If I understand what you're after, you can store the whole LongQuery to a file and then query that - or do a resident load (either can be faster - it depends on exactly what you're doing).
You'd do something like
LongQuery: SELECT * FROM LONGQUERY;
Store LongQuery into [c:\Data\LongQuery.qvd] (qvd);
Drop Table LongQuery;
SmallQuery1: LOAD field1, field2 from [c:\Data\LongQuery.qvd] (qvd) where A=1;
SmallQuery2: LOAD field1, field2 from [c:\Data\LongQuery.qvd] (qvd) where B=1;
or
LongQuery: SELECT * FROM LONGQUERY;
SmallQuery1: LOAD field1, field2 Resident LongQuery where A=1;
SmallQuery2: LOAD field1, field2 Resident LongQuery where B=1;
Drop Table LongQuery;
That said, I'm not sure why you'd do 30 sub queries with the same fields - aren't they possible in one query with multiple filters?

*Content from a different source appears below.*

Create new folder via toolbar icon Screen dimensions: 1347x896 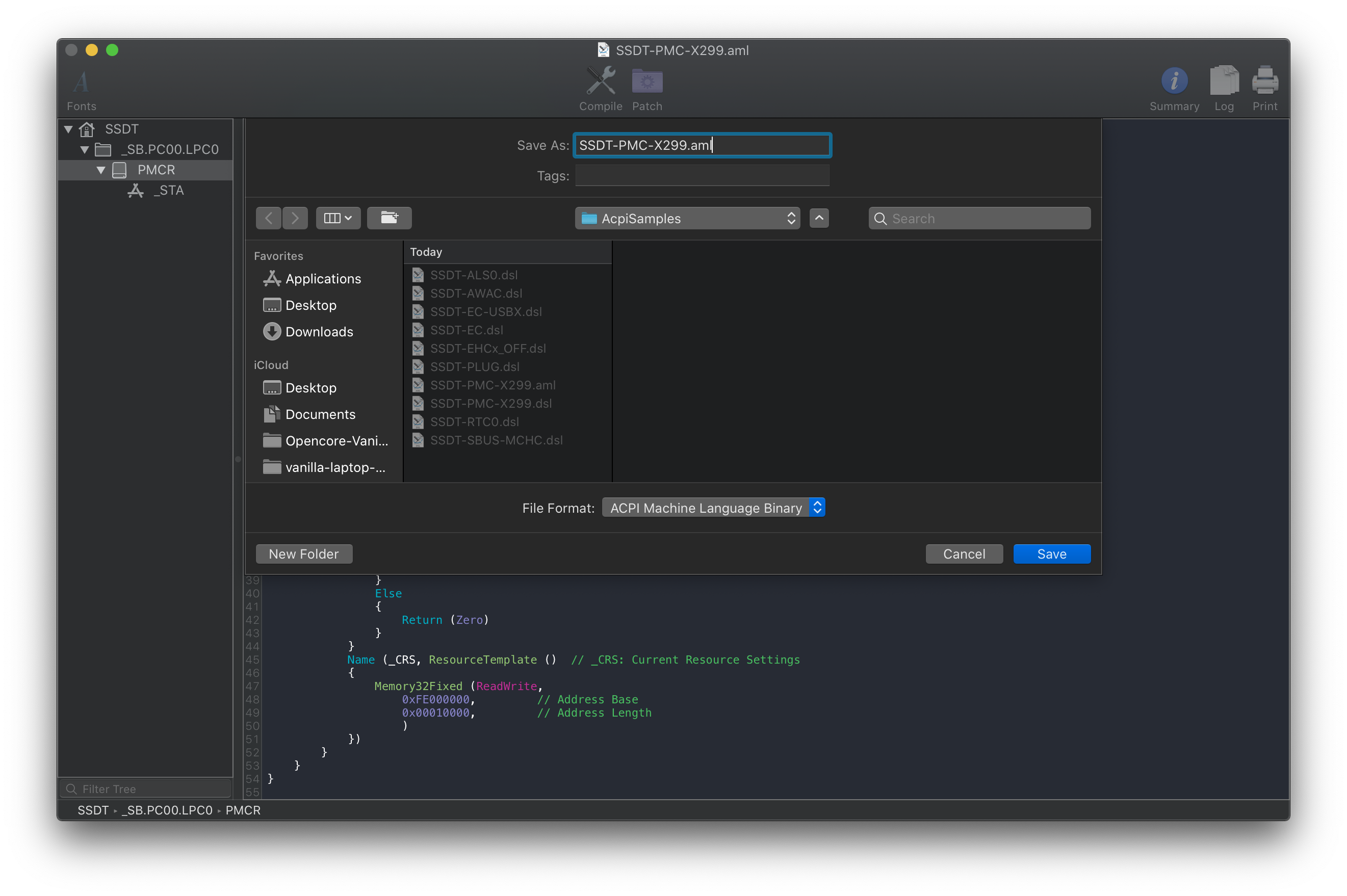point(389,218)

In both scenarios above, you'd actually end up with just 1 table "SmallQuery1" as Qlik would automatically concatenate the two tables with the same fields in...
Is that what you're after?
Longer term, best practice would be to split your reload process into two parts - have one file that does the select & store from LONGQUERY and another that does the rest of the processing from the QVD file(s) that this saves out - that way you don't have to re-query LONGQUERY when you're doing dev work on the 30 other queries... this is the beginnings of a multi-tier architecture which is very common in Qlik.